La difficulté de se trouver un logis
En général, le parcours d’une personne logée au RHCM se fait sur une période maximum de cinq ans. Lors d’un déménagement vers un logement autonome, l’accompagnement est maintenu dans le but de s’assurer que les compétences acquises ne sont pas perdues par le changement de milieu. « Ici, on se donne cinq ans pour développer les compétences et amener la personne vers le logement permanent, dit Michaël en expliquant le parcours. Ensuite nous essayons de placer les gens à l’Office municipal d’habitation, pour qu’ils puissent avoir accès à un loyer subventionné. »

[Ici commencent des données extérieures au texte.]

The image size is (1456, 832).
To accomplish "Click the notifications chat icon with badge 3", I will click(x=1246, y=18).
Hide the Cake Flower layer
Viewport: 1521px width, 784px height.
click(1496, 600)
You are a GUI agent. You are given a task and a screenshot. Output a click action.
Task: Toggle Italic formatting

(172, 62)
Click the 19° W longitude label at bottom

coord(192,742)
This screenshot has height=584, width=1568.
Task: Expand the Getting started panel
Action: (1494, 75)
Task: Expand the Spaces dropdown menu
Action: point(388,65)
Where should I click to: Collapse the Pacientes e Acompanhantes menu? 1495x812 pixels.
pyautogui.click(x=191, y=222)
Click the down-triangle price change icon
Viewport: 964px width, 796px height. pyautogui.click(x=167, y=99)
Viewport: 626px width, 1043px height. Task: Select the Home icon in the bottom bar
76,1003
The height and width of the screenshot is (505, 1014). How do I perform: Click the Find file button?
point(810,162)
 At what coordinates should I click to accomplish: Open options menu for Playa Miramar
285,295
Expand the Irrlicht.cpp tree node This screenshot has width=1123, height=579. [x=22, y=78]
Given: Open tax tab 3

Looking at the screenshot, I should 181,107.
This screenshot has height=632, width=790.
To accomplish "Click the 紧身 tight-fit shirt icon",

La question de l’accès à un logement que la personne peut se permettre financièrement est bien complexe. Michaël Tilman : « Historiquement, 50% des gens qui quittent nos logements vont quitter de façon autonome, ils vont quitter pour un autre logement et vont réussir à y rester. Il y a de la réussite. Maintenant, ce qui est difficile, c’est de trouver un logement à Trois-Rivières. Avec un taux d’inoccupation de 1 %, on parle de statistiques de crise du logement. »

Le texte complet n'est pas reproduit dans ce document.